Coach Pitino has also shown that he can deliver quality faces of anger, confusion, and disgust. Combined with his willingness to go on extended angry walking tours of the sideline and quality gesticulation and I would expect to see Coach P earn a bye in future editions of the BTTT.
Last two GIFs both via @cjzero
#6 - John Groce, Illinois (29 Points)
Another newcomer to the conference who has shown promise. Not afraid to show a little emotion or stare down a ref. Does he have what it takes to remain in the upper half of the conference? Only time will tell.
#7 - Thad Matta, Ohio State (22 Points)
Honestly, this is really the most surprising of the low seeds. While I don't neccessarily think of Thad when I think of tantrums, I do believe his beet red face is a defining trait. As recently as earlier this season USA Today Sports named him #6 on their list of the 10 Angriest Coaches in College Basketball.
#8 - Pat Chambers, Penn State (20 Points)
A higher seed than I initially expected for the PSU coach. Honestly, I've got nothing on this seed. I just don't think of tantrums when I think of Pat Chambers. Though to be fair I watch very little of PSU's basketball team. Based on some Google searches, I may not be missing much. Then again, YouTube has been down recently and may be hiding the best of Pat's antics.
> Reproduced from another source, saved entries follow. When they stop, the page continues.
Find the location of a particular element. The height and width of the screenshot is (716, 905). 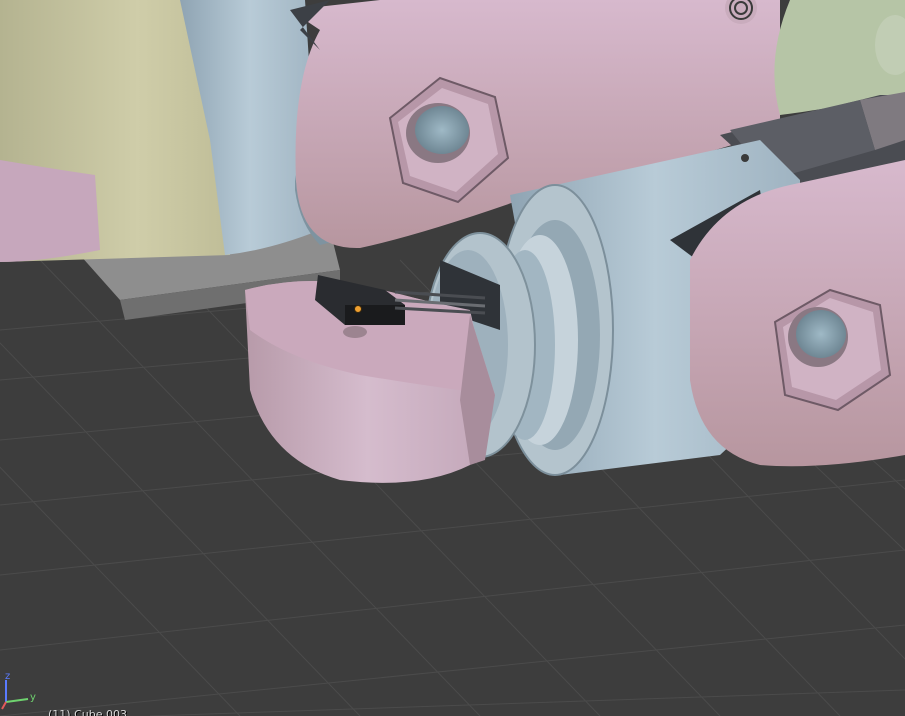

active-object-info: (11) Cube.003 is located at coordinates (88, 712).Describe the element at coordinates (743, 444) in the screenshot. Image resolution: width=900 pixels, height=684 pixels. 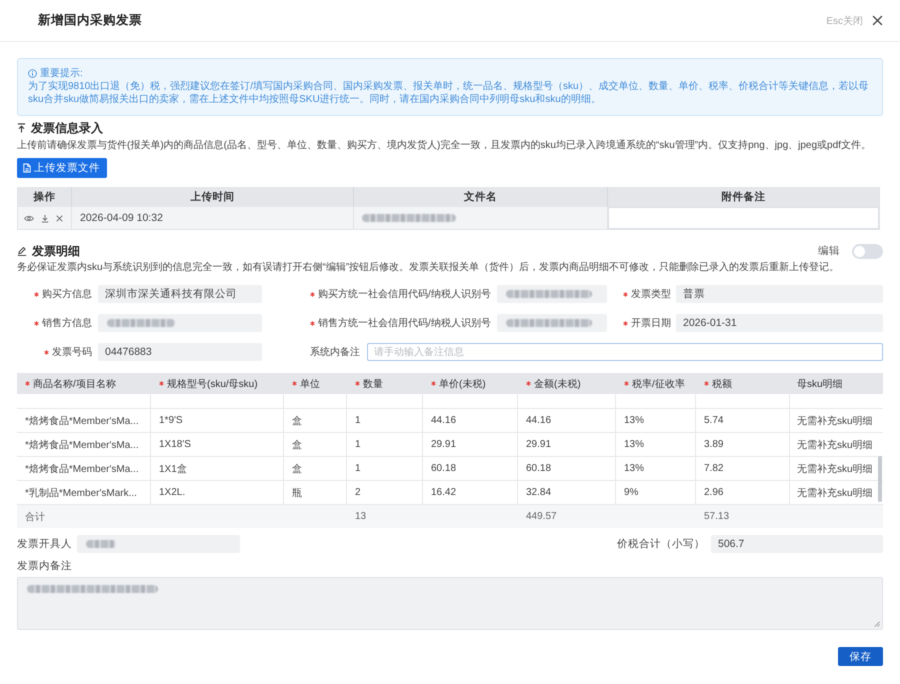
I see `table-cell: 3.89` at that location.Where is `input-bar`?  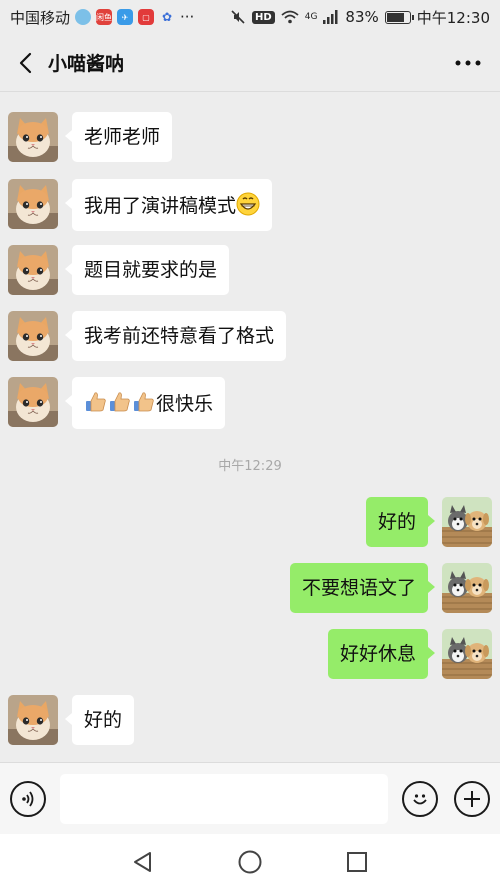 input-bar is located at coordinates (250, 798).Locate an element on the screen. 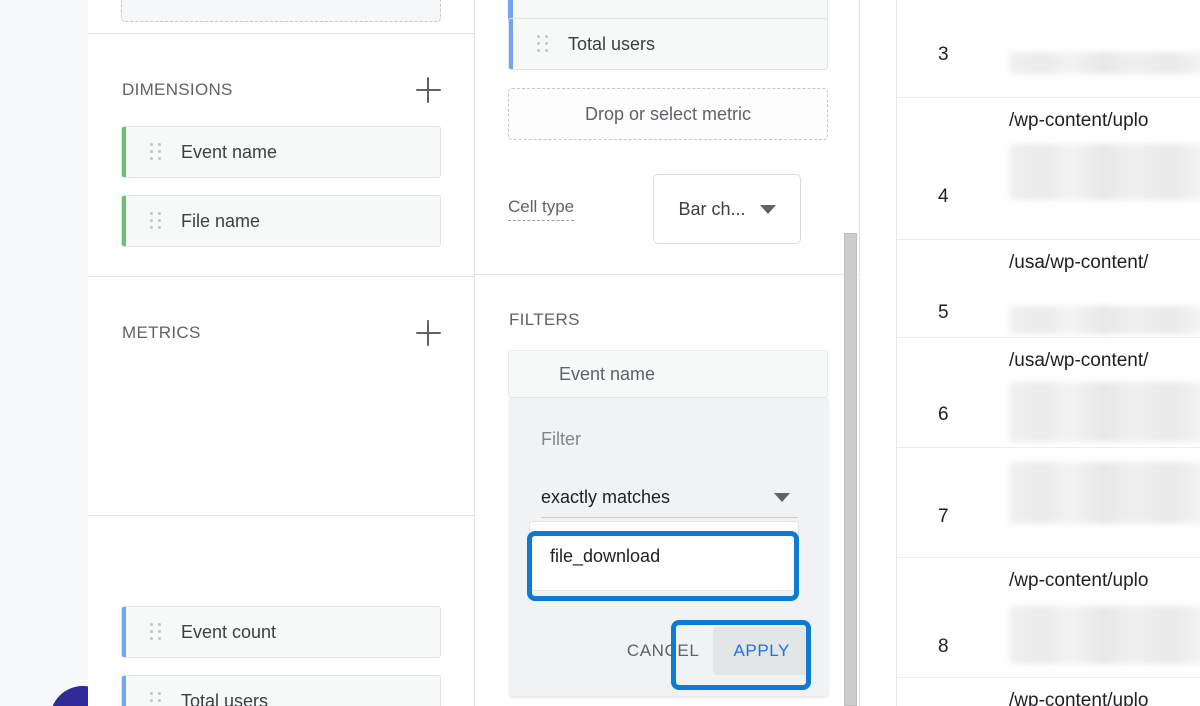 This screenshot has width=1200, height=706. table-row-rank: 8 is located at coordinates (944, 646).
#9 - Matt Painter, Purdue (16 Points)
We've reached the bottom third. Matt Painter was a unanimous selection as the #9 seed. On the plus side, this is better than Purdue played as a team this season.
via twitpic.com
#10 - John Beilein, Michigan (15 points)
Winning games and failing to register with his tantrums? I'm starting to dislike you John Beilein.
#11 - Tim Miles, Nebraska (7 Points)
Have you ever seen Tim Miles freak out? For whatever reason he strikes me as a milk and cookies kind of guy rather than a fire and brimstone kind of guy. That could be his #Nebrasketball honeymoon covering up the anger, but a "Tim Miles Angry" search on Google returns nothing. Not even a picture of him yelling.
via burnpoetry.files.wordpress.com
#12 Chris Collins, Northwestern (5 Points)
What the hell is wrong with you Chris Collins? You coached under Mike Krzyzewski. You learned from a master of the evil stare and referee related profanity. You need to pick up your game.